Innovation: Come Together
Entrepreneur magazine
June 2006
Ah, college – football games, house parties, and late night study sessions. But the nation's campuses are about more than just entertaining the under-21 set; they're also brimming with new research and cutting-edge innovations. Commercializing these discoveries is a challenging niche, for sure, but one that entrepreneur Carl Gibson calls essential.
"After 2000, with the meltdown of the capital market, large companies by and large nixed their research arms," says the 46-year-old CFO of Ekips Technologies, Inc. in Norman, Oklahoma. "There's just not the kind of funding mechanism in private industry for scientists to be unfettered in their explorations into some of these areas." As a result, he says, universities have stepped in to fill the void.
And Gibson should know, since Ekips itself is the result of a university "spin-out." Founded by University of Oklahoma professor Dr. Patrick McCann in 1997, the company today is one of the world's leading producers of healthcare-related laser equipment, with $750,000 of revenue in 2005. Their "Breathmetertm," for example, is a device capable of diagnosing problems ranging from asthma to breast cancer by analyzing the contents of a patient's exhaled breath. McCann developed the technology and then licensed it from OU via technology transfer – the commercialization process for university-owned intellectual property – bringing Gibson on to manage the transition.
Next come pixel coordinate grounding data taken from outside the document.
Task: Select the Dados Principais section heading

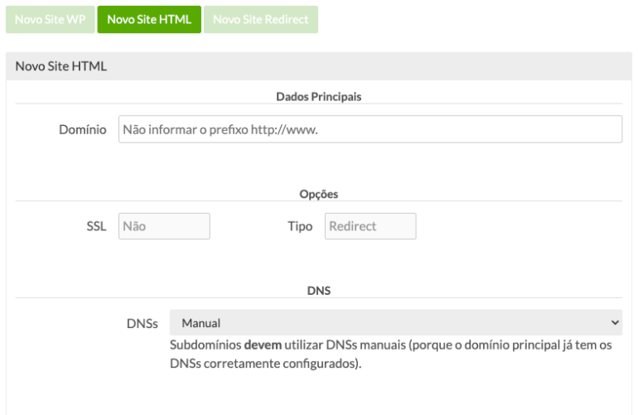Action: [x=319, y=97]
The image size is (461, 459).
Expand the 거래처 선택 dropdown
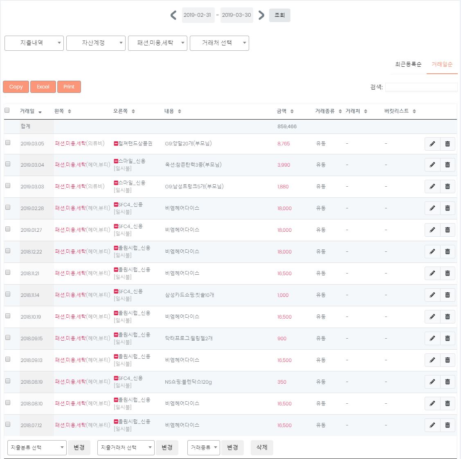pos(219,43)
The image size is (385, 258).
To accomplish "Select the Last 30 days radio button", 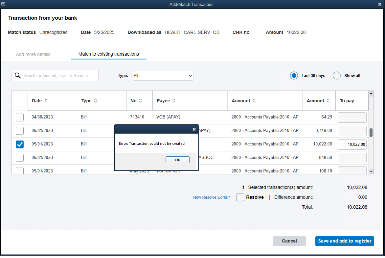I will pos(294,75).
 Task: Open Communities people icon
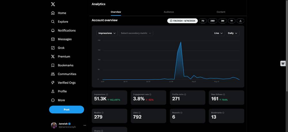tap(53, 74)
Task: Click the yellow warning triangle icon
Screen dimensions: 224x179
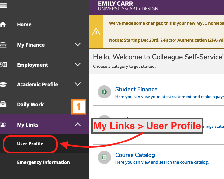Action: (x=96, y=32)
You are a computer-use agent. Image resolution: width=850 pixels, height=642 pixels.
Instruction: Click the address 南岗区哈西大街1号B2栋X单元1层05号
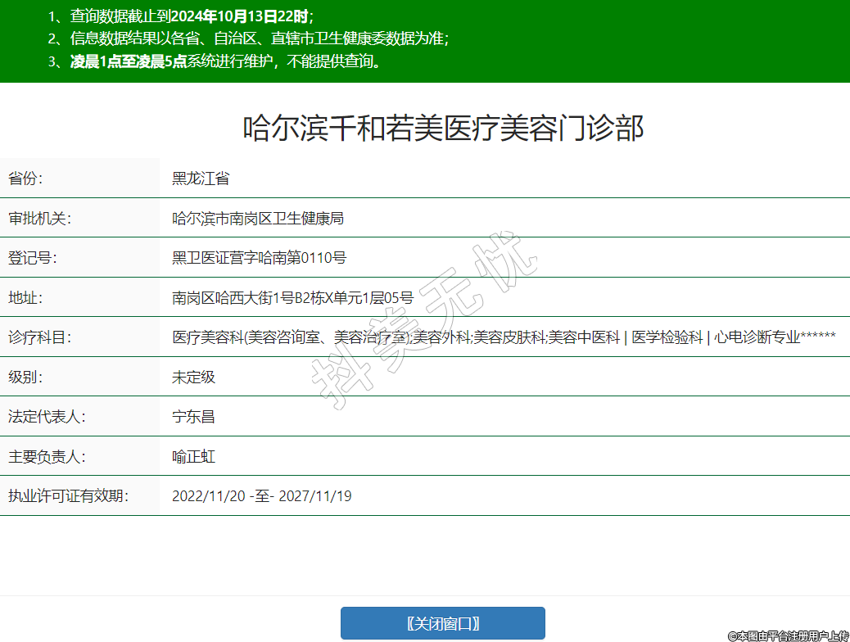[x=292, y=297]
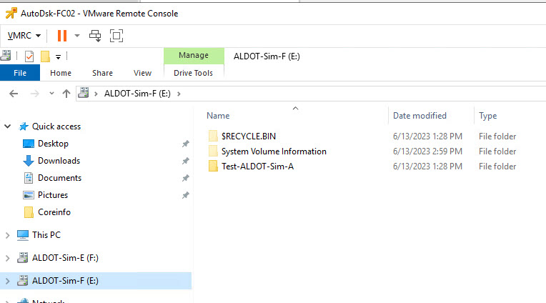Click the send Ctrl+Alt+Del icon
The width and height of the screenshot is (546, 303).
95,35
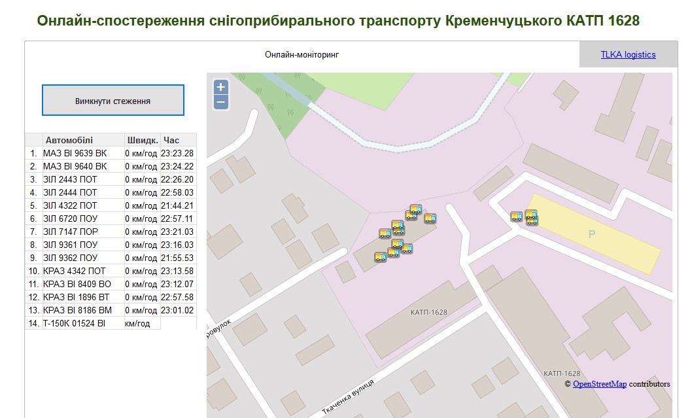Click the Автомобілі column header
Screen dimensions: 690x418
[x=69, y=140]
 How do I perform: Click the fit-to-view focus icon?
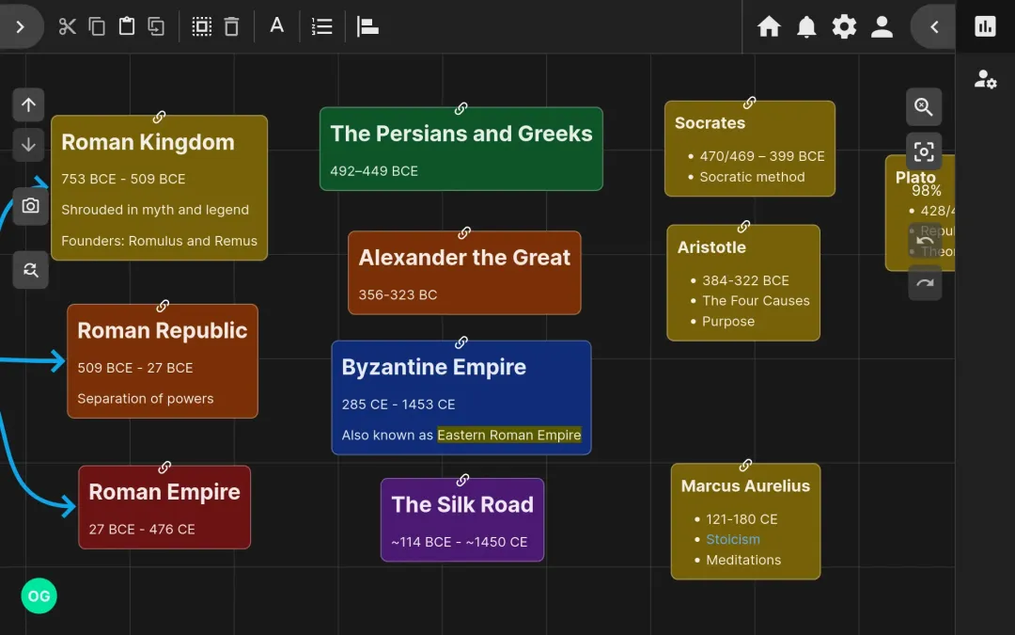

It's pretty typical arrangement, Gibson says, and it allows everyone involved to focus on what they do best – the founder handling the science and the entrepreneur managing the business side.
"In a nutshell, both parties – the university and the outside world – they need each other," explains Dr. Richard Cahoon, executive director of Cornell University's Center for Enterprise, Technology, and Commercialization. "If you want commercialization of university innovations, obviously the outside world can't do it alone. They need the university and its resources. But without commercialization partners, university inventors are like one hand clapping."
Of course, spin-outs are nothing new, particularly at large, research-oriented schools like Stanford and M.I.T. But growth in innovation-driven sectors like technology and the life sciences has brought more universities into the game, and these days you can find technology transfer offices on just about every campus in the country.
Says Cahoon, "Universities are becoming much more committed to participating in this whole area. Society, the public in general, and states that fund universities have stepped up their expectations, so there's been a growing expectation that the university will play a role in technological development."